## Provided passage
Posted at 5:29 PM, Jan 04, 2019
and last updated 2019-01-04 19:49:25-05

BOZEMAN – An internal dispute over the future of a Montana State University science department has gone public, with faculty saying an administration plan will undercut the department’s research mission.

MSU administrators told the Department of Cell Biology and Neuroscience late last year that it has two years to increase students in its doctoral program, or face the graduate program’s elimination.

“They have made promises about how many doctoral students they would have (per) year, and they haven’t met them for over a decade,” said Tracy Ellig, MSU’s vice president of university communications.

Tracy Ellig
MSU Vice President of University Communications Tracy Ellig.

But the head of the department told MTN News Friday that the administration also proposed folding the department into a new School of Human Biology, to emphasize undergraduate instruction for pre-medicine students.

Roger Bradley said the reorganization was a “top-down approach” that “came out of the blue,” without any clear rationale for the change.

Thom Hughes, a professor of cell biology and neuroscience in the department, also said research in the graduate program attracts grant money and talented faculty – without which, the program will dwindle.

“Any competitive neuroscience department in the country has a graduate program,” he said.

The program has 10 faculty and about 300 students, but only five current graduate students.

Both sides in the dispute say they hope to meet and find the best path forward for the department.

They also agree that current students in the program won’t be affected and will be able to finish their degrees.

However, it was concern from students that helped push the dispute into the public sphere, after word leaked out about possible changes and students began asking whether the department would be dissolved, MSU officials said.

## Record excerpts
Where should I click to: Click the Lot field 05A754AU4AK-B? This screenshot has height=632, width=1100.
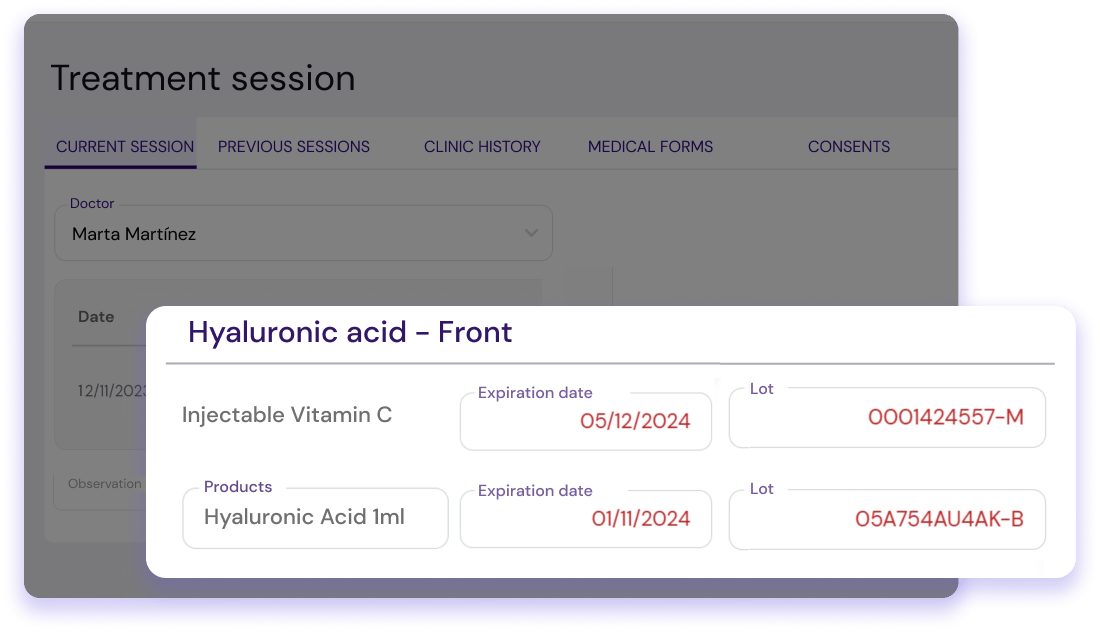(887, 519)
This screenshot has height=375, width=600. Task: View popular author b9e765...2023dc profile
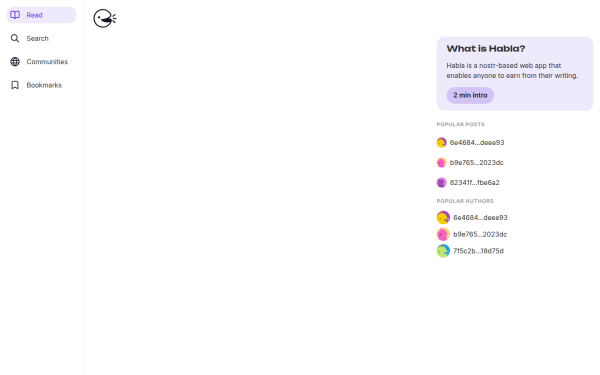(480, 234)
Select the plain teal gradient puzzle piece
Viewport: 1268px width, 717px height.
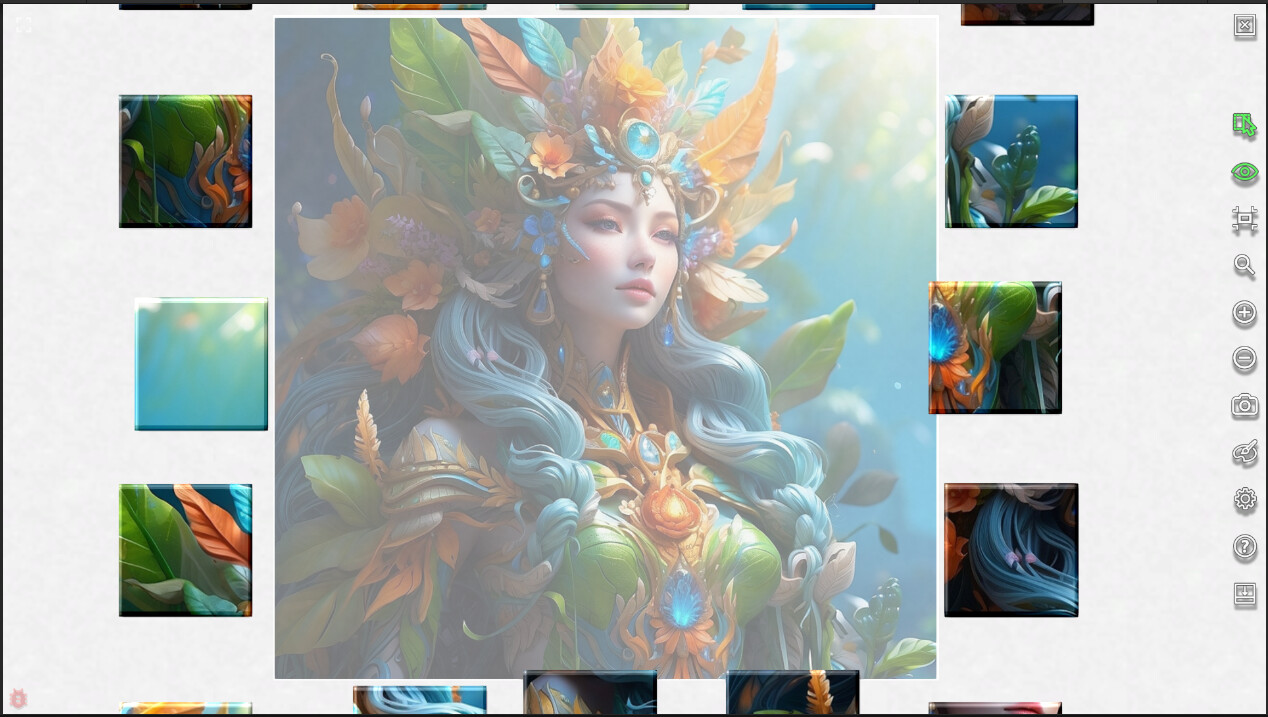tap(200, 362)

* * *

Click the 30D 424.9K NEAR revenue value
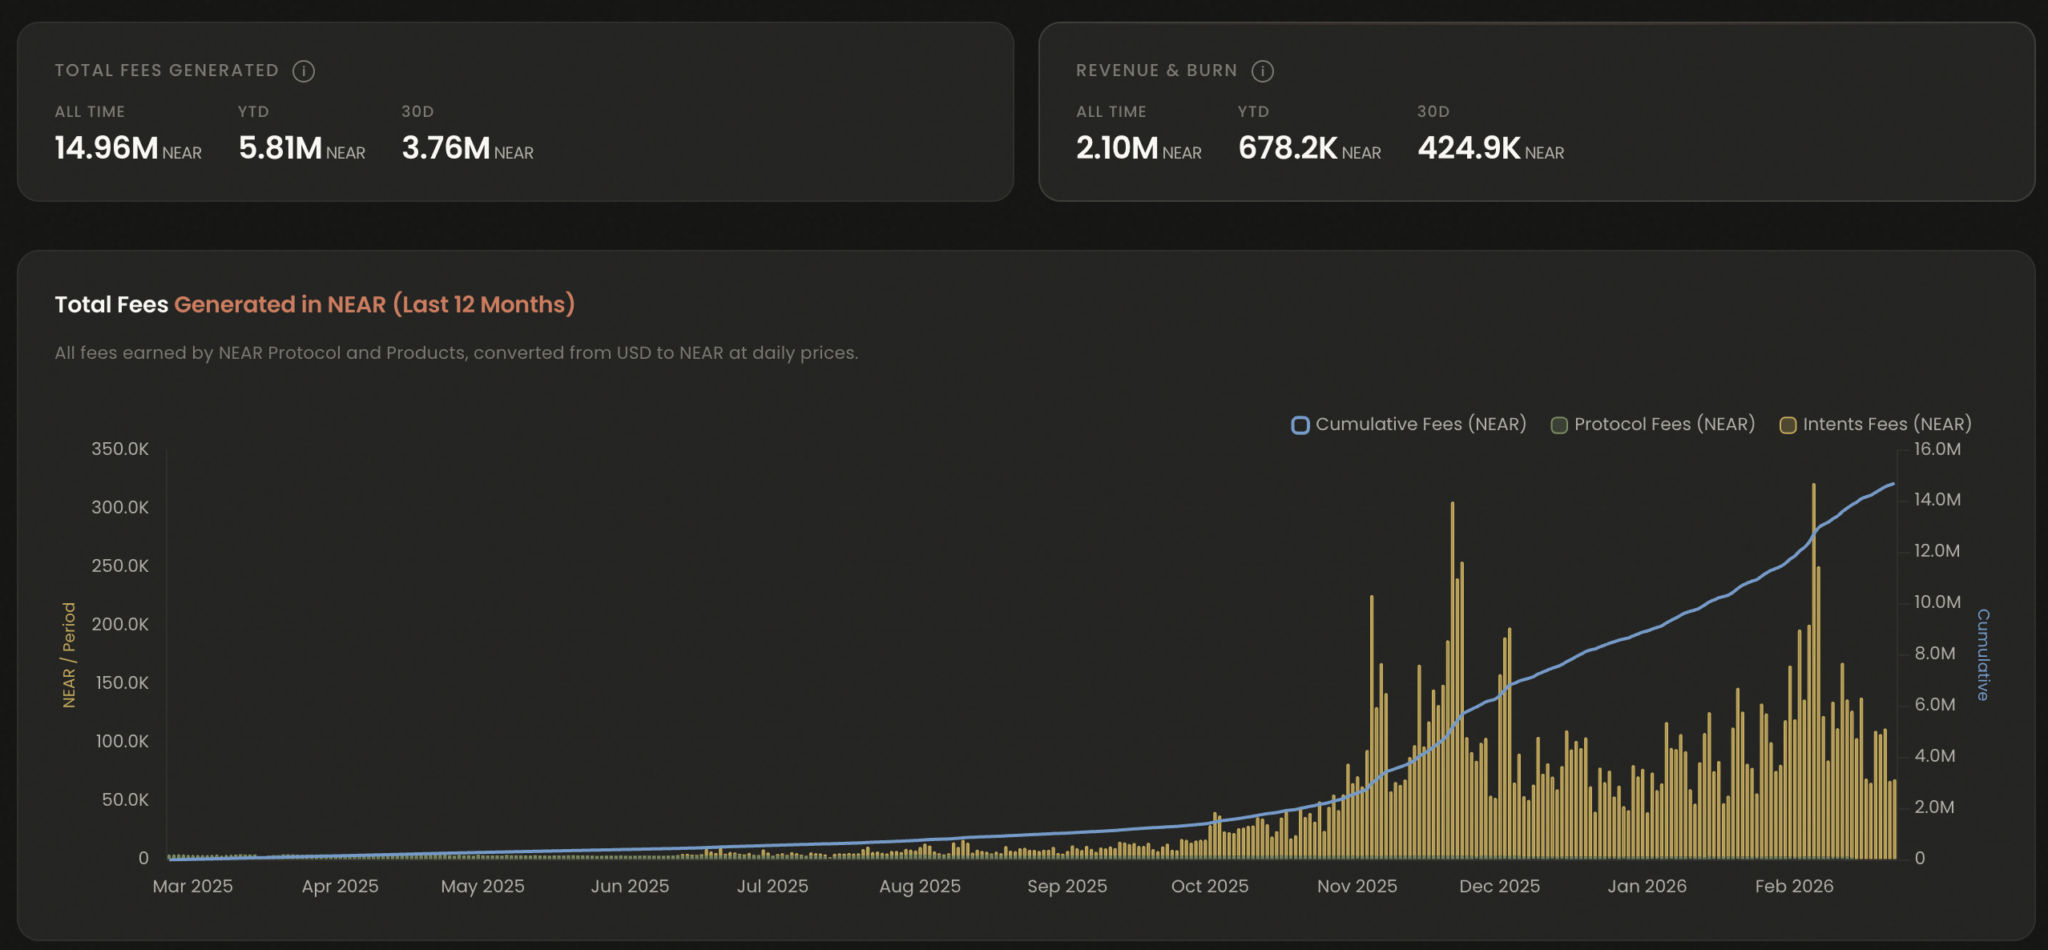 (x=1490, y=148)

## To do
(1) Print the stretch of the article on the Montana State University department dispute from "Thom Hughes, a" through "program will dwindle.".
(2) In the article on the Montana State University department dispute, how long did administrators give the Department of Cell Biology and Neuroscience to increase students in its doctoral program?
(3) Pick up the article on the Montana State University department dispute after its final sentence and continue it.

## Answers for the tasks
(1)
Thom Hughes, a professor of cell biology and neuroscience in the department, also said research in the graduate program attracts grant money and talented faculty – without which, the program will dwindle.

(2) Two years.

(3)
Last week, MSU Provost Robert Mokwa sent a campus-wide email to faculty and staff, outlining the discussion over the department’s future. He encouraged faculty to share the information with students and said Bradley had outlined a plan to “enhance” the department by creating a new school or college of Biomedical Sciences.

Bradley, however, told MTN News that his proposal was made to counter the initial plan from the administration to fold the department into a new school.

“My whole problem was that there was this mandated, top-down changes to biomedicine that was not transparent,” he said. “And when we started to complain, they shifted the blame to the department.”

Ellig said the administration’s proposal focused on the shortcomings in the graduate program, which was launched 15 years ago with the promise it would have 15-to-20 students a year. Instead, it’s averaged 3.8 students a year, he said.

But he also said the department has been coming up short in other areas, such as teaching load, scholarly work and, until lately, grant funding.

“It’s under-performing compared to basically all of its peers across the campus,” he said. “We’re just asking them to come up and pull their weight and do what we’re asking faculty across the university to do.”

Hughes told MTN News Friday that a 2015 external review of the program said more faculty are needed to build the graduate program – and that the administration hasn’t taken that step.

He also said the administration has resisted talking to department personnel about its future.

“If they really felt we were a problem and our graduate program was a problem, don’t you think they should have met with us a few times to discuss it?” he said. “A lot of problems could have been solved with a little bit of communication.”